Biraz önce de Sezin Öney’in bahsettiği Cumhuriyetçi sağcı adaylardan Vivek Ramaswamy’nin iklim değişikliğinin aslında bir sahtekarlık olduğunu söylemesine Florida Valisi Ron DeSantis de iklim değişikliğinin insan kaynaklı olduğunu reddederek katılıyor. Amy Goodman’ın “‘Okul çocuklarına yanlış şeyler öğretemeyiz’ diyorlar. Florida’da valilik değiştirdi,” sorusuna Peter Kalmus şöyle cevap veriyor, “Bir baba olarak, bir vatandaş olarak bu durum son derece iğrenç geliyor bana. İlkokul çocukları, okul çocukları, bilimi yüksek siyaset görevlerinde bulunan bu koca insanlardan çok daha iyi anlıyorlar.”
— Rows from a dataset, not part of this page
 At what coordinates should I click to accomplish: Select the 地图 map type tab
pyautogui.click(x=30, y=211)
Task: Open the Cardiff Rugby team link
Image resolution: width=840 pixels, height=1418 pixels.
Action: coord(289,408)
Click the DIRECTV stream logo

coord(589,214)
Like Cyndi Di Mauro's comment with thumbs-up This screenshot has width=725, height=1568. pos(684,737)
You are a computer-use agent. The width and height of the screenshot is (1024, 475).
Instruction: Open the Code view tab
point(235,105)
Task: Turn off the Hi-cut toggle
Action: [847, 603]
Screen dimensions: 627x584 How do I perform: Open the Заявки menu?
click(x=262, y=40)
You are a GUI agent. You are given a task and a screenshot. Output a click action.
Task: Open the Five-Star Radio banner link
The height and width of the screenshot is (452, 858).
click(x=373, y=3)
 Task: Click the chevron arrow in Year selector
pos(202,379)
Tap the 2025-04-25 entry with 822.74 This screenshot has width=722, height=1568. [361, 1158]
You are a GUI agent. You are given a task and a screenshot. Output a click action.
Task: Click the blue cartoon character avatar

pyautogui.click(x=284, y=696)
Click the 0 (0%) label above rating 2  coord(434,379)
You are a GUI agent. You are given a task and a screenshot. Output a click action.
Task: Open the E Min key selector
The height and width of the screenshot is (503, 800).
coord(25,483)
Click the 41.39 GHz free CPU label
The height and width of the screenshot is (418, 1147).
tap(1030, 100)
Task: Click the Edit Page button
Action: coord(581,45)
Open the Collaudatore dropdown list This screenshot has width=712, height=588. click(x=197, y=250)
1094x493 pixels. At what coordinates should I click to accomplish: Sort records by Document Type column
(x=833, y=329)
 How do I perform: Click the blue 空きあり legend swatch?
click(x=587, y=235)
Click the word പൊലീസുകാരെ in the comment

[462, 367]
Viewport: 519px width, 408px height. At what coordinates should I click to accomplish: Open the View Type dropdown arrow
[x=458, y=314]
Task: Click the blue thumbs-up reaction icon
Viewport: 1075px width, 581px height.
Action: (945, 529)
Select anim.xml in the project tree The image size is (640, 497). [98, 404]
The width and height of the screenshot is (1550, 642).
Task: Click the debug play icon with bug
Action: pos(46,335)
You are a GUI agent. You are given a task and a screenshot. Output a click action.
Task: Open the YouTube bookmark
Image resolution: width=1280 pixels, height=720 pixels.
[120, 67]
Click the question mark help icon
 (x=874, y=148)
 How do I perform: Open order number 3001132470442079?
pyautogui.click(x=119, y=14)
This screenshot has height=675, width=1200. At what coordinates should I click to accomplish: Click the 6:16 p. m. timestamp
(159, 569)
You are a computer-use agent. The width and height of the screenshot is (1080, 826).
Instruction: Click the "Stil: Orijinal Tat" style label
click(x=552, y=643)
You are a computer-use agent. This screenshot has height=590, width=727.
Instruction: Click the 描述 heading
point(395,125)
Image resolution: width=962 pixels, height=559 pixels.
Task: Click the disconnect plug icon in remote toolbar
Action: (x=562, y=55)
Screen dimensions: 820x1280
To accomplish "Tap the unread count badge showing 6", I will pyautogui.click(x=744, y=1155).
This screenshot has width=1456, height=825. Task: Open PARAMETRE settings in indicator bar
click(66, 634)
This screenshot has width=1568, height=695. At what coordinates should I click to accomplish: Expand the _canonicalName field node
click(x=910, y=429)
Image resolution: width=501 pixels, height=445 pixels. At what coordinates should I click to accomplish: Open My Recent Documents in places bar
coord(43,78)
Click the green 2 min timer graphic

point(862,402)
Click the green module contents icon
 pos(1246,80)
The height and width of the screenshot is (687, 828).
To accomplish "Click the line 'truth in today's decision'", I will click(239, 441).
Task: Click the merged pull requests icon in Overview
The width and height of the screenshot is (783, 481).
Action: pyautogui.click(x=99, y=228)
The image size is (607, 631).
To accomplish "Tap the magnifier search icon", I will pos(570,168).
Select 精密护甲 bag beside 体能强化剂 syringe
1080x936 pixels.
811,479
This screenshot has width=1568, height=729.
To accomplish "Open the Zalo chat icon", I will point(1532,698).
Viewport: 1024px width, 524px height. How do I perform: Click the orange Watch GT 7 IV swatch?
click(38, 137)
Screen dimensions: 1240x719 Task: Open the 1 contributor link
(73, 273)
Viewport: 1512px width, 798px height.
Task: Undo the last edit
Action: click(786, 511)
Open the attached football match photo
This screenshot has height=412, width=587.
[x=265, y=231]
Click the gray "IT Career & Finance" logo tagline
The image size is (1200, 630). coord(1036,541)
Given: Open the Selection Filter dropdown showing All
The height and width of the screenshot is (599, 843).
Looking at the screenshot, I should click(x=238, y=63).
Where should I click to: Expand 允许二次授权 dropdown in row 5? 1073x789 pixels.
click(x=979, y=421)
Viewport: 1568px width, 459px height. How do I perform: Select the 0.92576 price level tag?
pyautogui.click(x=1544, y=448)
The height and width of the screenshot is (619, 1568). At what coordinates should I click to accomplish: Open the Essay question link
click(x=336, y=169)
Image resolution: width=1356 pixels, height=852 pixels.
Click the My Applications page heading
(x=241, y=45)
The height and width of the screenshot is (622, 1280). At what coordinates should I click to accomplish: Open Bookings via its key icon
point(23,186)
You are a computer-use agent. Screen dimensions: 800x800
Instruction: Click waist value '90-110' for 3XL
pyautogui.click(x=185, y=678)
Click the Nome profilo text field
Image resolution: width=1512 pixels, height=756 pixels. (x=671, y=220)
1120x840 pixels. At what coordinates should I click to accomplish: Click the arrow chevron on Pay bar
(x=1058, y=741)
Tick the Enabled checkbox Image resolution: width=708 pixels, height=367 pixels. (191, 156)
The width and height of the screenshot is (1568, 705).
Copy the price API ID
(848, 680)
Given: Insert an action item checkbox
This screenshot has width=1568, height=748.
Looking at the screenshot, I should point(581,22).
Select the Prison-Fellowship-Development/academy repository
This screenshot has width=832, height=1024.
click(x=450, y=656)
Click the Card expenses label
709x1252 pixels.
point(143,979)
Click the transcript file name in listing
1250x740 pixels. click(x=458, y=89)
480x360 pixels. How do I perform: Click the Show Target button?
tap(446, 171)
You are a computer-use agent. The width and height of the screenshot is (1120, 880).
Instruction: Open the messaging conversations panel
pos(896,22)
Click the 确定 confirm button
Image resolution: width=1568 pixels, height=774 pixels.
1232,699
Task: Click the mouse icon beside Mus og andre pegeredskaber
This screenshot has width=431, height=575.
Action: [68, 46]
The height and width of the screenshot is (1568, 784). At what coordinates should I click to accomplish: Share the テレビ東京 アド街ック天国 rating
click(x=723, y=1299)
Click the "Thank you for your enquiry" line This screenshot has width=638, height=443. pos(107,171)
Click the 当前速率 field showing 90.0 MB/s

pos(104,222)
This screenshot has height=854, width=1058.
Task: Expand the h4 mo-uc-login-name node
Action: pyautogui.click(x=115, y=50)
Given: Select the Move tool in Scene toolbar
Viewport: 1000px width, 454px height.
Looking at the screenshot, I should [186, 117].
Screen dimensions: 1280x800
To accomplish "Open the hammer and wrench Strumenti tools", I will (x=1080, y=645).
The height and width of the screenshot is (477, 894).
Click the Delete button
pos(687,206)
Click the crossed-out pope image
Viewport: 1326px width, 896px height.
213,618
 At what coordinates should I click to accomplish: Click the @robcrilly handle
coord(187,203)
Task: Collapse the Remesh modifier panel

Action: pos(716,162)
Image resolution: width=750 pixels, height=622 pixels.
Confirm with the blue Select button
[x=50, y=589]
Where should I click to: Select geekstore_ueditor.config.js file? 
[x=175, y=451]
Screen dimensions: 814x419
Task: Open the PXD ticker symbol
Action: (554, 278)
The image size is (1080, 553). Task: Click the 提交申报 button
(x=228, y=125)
Özdeş Özbay: Bu konuda biraz araya girebilir miyim? Bu söylediği durumla ilgili Carl Sagan’ın 1970’lerde katıldığı bir söyleşisi vardı, bunu anlatıyordu, tam benzer bir şey söylemiş. Kanıt olsun diye çünkü Peter Kalmus atıyor mu acaba çocuklar daha çok ilgileniyor derken diye belirteceğim. Sınıf sınıf dolaşıyor Carl Sagan, tabi yaptığı televizyon programı sebebiyle de çok ünlü. “Eğitim sistemimizde bir sorun var,” diyordu o söyleşisinde Sagan, “İlkokulda, sınıflara girdiğinizde çocuklar her şeyi merak ediyorlar. Bilim, onlar buna ‘bilim’ demiyorlar. Ama ‘çimenler neden yeşil?’, ‘Güneş neden parlıyor?’, ‘okyanuslar niye mavi?’ gibi hep bunları soruyorlar. Yani bunların her birisi bilimsel yanıtları olan, bilimle ilgili sorular. Çevresinde her şeyle ilgileniyorlar. Beş altı yıl sonra aynı çocuklara ortaokulda girdiğimizde ise sınıflar sessiz. Artık hiçbir soru sormuyorlar. Dolayısıyla biz bu çocuklara, her şeyi merak eden bu çocuklara bu eğitim sistemiyle yanlış bir şey yapıyoruz,” diye belirtiyordu.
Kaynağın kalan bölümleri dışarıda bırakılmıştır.